[Opening Records to use section]

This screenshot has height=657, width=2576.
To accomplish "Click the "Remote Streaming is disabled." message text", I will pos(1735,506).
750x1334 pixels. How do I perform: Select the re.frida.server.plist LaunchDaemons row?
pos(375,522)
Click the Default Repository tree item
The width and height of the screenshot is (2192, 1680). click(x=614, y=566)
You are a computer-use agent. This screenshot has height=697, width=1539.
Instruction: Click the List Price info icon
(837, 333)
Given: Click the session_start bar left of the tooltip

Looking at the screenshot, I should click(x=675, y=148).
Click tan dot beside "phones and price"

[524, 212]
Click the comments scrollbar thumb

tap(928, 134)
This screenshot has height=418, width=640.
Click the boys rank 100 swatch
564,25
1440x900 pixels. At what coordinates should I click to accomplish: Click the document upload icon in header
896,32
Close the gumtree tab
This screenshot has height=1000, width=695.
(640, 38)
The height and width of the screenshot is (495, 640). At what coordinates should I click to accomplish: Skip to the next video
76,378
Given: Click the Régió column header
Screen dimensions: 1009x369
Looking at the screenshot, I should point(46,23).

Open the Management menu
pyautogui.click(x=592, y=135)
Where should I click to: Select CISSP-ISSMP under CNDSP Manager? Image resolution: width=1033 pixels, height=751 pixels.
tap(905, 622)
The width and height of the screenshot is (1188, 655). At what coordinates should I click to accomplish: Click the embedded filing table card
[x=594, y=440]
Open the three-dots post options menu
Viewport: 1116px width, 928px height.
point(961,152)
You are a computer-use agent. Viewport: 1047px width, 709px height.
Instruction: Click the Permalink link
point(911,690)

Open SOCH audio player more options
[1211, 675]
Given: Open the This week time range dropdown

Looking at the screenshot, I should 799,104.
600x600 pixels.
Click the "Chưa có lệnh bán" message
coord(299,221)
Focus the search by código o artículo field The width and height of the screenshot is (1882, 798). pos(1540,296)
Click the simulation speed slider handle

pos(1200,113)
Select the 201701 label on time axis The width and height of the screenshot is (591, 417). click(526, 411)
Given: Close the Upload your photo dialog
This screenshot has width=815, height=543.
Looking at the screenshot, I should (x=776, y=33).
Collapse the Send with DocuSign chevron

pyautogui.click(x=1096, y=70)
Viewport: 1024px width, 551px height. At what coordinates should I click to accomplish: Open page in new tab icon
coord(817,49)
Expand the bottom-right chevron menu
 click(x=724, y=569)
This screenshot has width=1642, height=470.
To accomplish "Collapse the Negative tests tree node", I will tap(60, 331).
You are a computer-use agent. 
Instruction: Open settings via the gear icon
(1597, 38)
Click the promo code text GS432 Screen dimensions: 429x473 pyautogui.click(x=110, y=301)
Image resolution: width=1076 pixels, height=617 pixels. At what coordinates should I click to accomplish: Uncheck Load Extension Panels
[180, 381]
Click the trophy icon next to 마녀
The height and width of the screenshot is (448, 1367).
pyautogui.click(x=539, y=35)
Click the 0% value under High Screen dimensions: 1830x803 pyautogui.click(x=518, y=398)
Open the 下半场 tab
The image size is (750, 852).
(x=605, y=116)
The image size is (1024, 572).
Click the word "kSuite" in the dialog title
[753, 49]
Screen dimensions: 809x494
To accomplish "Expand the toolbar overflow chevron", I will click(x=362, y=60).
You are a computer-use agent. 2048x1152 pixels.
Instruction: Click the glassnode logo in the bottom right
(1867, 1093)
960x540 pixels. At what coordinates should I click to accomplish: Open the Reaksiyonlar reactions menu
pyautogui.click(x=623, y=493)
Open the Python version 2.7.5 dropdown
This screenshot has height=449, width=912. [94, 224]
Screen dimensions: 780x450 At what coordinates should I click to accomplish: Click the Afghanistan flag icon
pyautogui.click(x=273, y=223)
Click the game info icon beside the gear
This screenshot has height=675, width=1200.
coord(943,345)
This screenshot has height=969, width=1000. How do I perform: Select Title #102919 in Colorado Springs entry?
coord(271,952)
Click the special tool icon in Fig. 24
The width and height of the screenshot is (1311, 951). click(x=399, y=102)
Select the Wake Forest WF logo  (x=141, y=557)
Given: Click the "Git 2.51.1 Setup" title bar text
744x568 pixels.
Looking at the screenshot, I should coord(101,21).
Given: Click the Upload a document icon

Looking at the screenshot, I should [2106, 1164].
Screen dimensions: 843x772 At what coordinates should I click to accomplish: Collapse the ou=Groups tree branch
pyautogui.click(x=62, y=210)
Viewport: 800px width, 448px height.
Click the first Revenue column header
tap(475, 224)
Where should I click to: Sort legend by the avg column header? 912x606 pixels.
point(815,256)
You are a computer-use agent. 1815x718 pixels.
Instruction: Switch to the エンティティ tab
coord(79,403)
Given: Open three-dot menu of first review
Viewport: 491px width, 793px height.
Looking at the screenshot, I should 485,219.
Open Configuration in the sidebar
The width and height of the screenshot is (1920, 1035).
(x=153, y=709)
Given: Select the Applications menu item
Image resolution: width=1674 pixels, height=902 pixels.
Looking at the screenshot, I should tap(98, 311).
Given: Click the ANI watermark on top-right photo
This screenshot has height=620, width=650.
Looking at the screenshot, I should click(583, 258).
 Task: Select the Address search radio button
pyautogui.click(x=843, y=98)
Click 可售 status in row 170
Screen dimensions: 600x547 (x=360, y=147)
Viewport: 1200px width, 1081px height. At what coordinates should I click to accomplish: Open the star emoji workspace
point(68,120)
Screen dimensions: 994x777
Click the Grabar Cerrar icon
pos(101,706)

[Closing Records to use section]

The problem: Print each of the lines above again, unchanged.

Exercise solution:
This screenshot has height=657, width=2576.
To accomplish "Click the "Remote Streaming is disabled." message text", I will pos(1735,506).
750x1334 pixels. How do I perform: Select the re.frida.server.plist LaunchDaemons row?
pos(375,522)
Click the Default Repository tree item
The width and height of the screenshot is (2192, 1680). click(x=614, y=566)
You are a computer-use agent. This screenshot has height=697, width=1539.
Instruction: Click the List Price info icon
(837, 333)
Given: Click the session_start bar left of the tooltip

Looking at the screenshot, I should click(x=675, y=148).
Click tan dot beside "phones and price"

[524, 212]
Click the comments scrollbar thumb

tap(928, 134)
This screenshot has height=418, width=640.
Click the boys rank 100 swatch
564,25
1440x900 pixels. At what coordinates should I click to accomplish: Click the document upload icon in header
896,32
Close the gumtree tab
This screenshot has height=1000, width=695.
(640, 38)
The height and width of the screenshot is (495, 640). At what coordinates should I click to accomplish: Skip to the next video
76,378
Given: Click the Régió column header
Screen dimensions: 1009x369
Looking at the screenshot, I should point(46,23).

Open the Management menu
pyautogui.click(x=592, y=135)
Where should I click to: Select CISSP-ISSMP under CNDSP Manager? Image resolution: width=1033 pixels, height=751 pixels.
tap(905, 622)
The width and height of the screenshot is (1188, 655). At what coordinates should I click to accomplish: Click the embedded filing table card
[x=594, y=440]
Open the three-dots post options menu
Viewport: 1116px width, 928px height.
point(961,152)
You are a computer-use agent. Viewport: 1047px width, 709px height.
Instruction: Click the Permalink link
point(911,690)

Open SOCH audio player more options
[1211, 675]
Given: Open the This week time range dropdown

Looking at the screenshot, I should 799,104.
600x600 pixels.
Click the "Chưa có lệnh bán" message
coord(299,221)
Focus the search by código o artículo field The width and height of the screenshot is (1882, 798). pos(1540,296)
Click the simulation speed slider handle

pos(1200,113)
Select the 201701 label on time axis The width and height of the screenshot is (591, 417). click(526, 411)
Given: Close the Upload your photo dialog
This screenshot has width=815, height=543.
Looking at the screenshot, I should (x=776, y=33).
Collapse the Send with DocuSign chevron

pyautogui.click(x=1096, y=70)
Viewport: 1024px width, 551px height. At what coordinates should I click to accomplish: Open page in new tab icon
coord(817,49)
Expand the bottom-right chevron menu
 click(x=724, y=569)
This screenshot has width=1642, height=470.
To accomplish "Collapse the Negative tests tree node", I will tap(60, 331).
You are a computer-use agent. 
Instruction: Open settings via the gear icon
(1597, 38)
Click the promo code text GS432 Screen dimensions: 429x473 pyautogui.click(x=110, y=301)
Image resolution: width=1076 pixels, height=617 pixels. At what coordinates should I click to accomplish: Uncheck Load Extension Panels
[180, 381]
Click the trophy icon next to 마녀
The height and width of the screenshot is (448, 1367).
pyautogui.click(x=539, y=35)
Click the 0% value under High Screen dimensions: 1830x803 pyautogui.click(x=518, y=398)
Open the 下半场 tab
The image size is (750, 852).
(x=605, y=116)
The image size is (1024, 572).
Click the word "kSuite" in the dialog title
[753, 49]
Screen dimensions: 809x494
To accomplish "Expand the toolbar overflow chevron", I will click(x=362, y=60).
You are a computer-use agent. 2048x1152 pixels.
Instruction: Click the glassnode logo in the bottom right
(1867, 1093)
960x540 pixels. At what coordinates should I click to accomplish: Open the Reaksiyonlar reactions menu
pyautogui.click(x=623, y=493)
Open the Python version 2.7.5 dropdown
This screenshot has height=449, width=912. [94, 224]
Screen dimensions: 780x450 At what coordinates should I click to accomplish: Click the Afghanistan flag icon
pyautogui.click(x=273, y=223)
Click the game info icon beside the gear
This screenshot has height=675, width=1200.
coord(943,345)
This screenshot has height=969, width=1000. How do I perform: Select Title #102919 in Colorado Springs entry?
coord(271,952)
Click the special tool icon in Fig. 24
The width and height of the screenshot is (1311, 951). click(x=399, y=102)
Select the Wake Forest WF logo  (x=141, y=557)
Given: Click the "Git 2.51.1 Setup" title bar text
744x568 pixels.
Looking at the screenshot, I should coord(101,21).
Given: Click the Upload a document icon

Looking at the screenshot, I should [2106, 1164].
Screen dimensions: 843x772 At what coordinates should I click to accomplish: Collapse the ou=Groups tree branch
pyautogui.click(x=62, y=210)
Viewport: 800px width, 448px height.
Click the first Revenue column header
tap(475, 224)
Where should I click to: Sort legend by the avg column header? 912x606 pixels.
point(815,256)
You are a computer-use agent. 1815x718 pixels.
Instruction: Switch to the エンティティ tab
coord(79,403)
Given: Open three-dot menu of first review
Viewport: 491px width, 793px height.
Looking at the screenshot, I should 485,219.
Open Configuration in the sidebar
The width and height of the screenshot is (1920, 1035).
(x=153, y=709)
Given: Select the Applications menu item
Image resolution: width=1674 pixels, height=902 pixels.
Looking at the screenshot, I should tap(98, 311).
Given: Click the ANI watermark on top-right photo
This screenshot has height=620, width=650.
Looking at the screenshot, I should click(583, 258).
 Task: Select the Address search radio button
pyautogui.click(x=843, y=98)
Click 可售 status in row 170
Screen dimensions: 600x547 (x=360, y=147)
Viewport: 1200px width, 1081px height. At what coordinates should I click to accomplish: Open the star emoji workspace
point(68,120)
Screen dimensions: 994x777
Click the Grabar Cerrar icon
pos(101,706)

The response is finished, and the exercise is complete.